AfD-naher Youtuber Clownswelt: Rechter Clown lässt Maske fallen
Lange missachtete der Betreiber des Rechts-außen-Blogs Clownswelt die gesetzliche Impressumspflicht. Jetzt hat er seinen vollen Namen veröffentlicht.
Zuvor hatte Clownswelt die Impressumspflicht nicht erfüllt. Das ZDF-„Magazin Royale“ von Jan Böhmermann nannte am 9. Mai den Vornamen des Verantwortlichen. Die Zeit veröffentlichte zusätzlich das Initial seines Nachnamens.
Liefert Längert in seinem Impressum nun alle Informationen, die der Öffentlichkeit nach deutscher Gesetzeslage zustehen? „Der Anbieter bedient sich hierbei eines Adressenservices, um seine Anschrift nicht preisgeben zu müssen“, teilte die Landesmedienanstalt Nordrhein-Westfalen der taz auf Anfrage mit. Diese Lösung sei zulässig, weil auch dorthin zum Beispiel Ladungen eines Gerichts zugestellt werden können. Auf Längerts Youtube-Kanal Ketzerkirche war ebenfalls das Impressum zu sehen.

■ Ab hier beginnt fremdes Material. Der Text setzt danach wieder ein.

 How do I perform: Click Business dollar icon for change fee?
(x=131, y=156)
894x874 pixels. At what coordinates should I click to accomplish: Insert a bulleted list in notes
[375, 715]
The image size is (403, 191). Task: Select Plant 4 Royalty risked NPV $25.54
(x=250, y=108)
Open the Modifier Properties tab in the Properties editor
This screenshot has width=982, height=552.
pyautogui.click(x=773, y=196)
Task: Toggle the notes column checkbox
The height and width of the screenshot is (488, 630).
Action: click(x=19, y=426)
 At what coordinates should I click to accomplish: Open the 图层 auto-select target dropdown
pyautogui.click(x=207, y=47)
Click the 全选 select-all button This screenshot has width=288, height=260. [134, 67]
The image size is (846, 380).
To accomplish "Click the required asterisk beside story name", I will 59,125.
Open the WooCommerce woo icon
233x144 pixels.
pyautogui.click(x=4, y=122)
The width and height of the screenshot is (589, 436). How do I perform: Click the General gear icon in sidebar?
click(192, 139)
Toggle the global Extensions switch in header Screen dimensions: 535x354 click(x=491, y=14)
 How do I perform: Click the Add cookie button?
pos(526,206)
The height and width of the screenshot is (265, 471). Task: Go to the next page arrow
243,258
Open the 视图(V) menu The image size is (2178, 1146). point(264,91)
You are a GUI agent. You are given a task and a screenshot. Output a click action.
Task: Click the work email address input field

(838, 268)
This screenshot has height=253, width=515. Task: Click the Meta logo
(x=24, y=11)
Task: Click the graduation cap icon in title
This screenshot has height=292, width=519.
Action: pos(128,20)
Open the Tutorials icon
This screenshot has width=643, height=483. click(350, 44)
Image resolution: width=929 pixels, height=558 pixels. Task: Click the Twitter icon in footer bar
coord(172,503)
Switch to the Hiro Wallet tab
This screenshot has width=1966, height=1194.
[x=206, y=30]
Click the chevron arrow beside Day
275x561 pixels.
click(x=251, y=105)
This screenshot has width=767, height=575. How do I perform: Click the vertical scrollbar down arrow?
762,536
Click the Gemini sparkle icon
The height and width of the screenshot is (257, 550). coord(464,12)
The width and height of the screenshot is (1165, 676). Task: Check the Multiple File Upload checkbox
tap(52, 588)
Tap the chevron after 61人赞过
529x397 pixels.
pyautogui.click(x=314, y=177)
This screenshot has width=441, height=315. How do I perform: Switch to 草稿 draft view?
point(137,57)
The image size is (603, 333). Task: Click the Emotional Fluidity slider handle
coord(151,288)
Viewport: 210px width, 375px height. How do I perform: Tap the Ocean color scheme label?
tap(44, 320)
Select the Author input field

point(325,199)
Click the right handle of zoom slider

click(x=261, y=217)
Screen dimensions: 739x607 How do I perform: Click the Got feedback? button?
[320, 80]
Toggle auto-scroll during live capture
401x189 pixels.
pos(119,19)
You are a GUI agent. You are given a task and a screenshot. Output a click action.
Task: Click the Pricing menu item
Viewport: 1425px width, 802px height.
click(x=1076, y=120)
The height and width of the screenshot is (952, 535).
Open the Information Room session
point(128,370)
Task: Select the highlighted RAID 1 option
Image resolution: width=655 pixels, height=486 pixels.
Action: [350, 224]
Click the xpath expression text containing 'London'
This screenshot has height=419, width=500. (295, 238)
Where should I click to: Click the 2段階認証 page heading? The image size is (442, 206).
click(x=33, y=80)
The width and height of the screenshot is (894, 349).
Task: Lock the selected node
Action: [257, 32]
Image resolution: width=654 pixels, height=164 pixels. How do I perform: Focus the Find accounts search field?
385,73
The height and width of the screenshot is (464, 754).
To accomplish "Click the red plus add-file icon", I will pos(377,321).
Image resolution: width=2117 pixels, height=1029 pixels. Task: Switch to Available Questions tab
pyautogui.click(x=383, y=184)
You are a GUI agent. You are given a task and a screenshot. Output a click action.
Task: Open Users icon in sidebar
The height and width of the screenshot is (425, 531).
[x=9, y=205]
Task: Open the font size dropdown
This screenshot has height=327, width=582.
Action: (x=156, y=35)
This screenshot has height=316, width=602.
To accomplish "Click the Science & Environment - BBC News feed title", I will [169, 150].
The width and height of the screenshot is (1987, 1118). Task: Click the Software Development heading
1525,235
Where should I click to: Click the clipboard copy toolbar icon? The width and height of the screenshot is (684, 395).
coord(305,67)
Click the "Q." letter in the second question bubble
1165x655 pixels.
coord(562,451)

„Im Übrigen ist das Impressum jedoch unvollständig. Diesbezügliche Maßnahmen werden derzeit geprüft“, erklärte die Behörde, die für die Durchsetzung der Impressumspflicht für elektronische Medien aus NRW zuständig ist. Längert lebt laut ZDF und Zeit in dem Bundesland, während der in seinen Impressen genannte Adressenservice in Baden-Württemberg sitzt.
Impressum immer noch unvollständig
„Grundsätzlich muss ein Impressum neben einer E-Mail-Adresse einen zweiten elektronischen Kontaktweg, etwa eine Telefonnummer, enthalten“, ergänzte die Anstalt. Zudem sei die zuständige Aufsichtsbehörde anzugeben. Beides fehlte zumindest bis Freitagmittag in den Impressen.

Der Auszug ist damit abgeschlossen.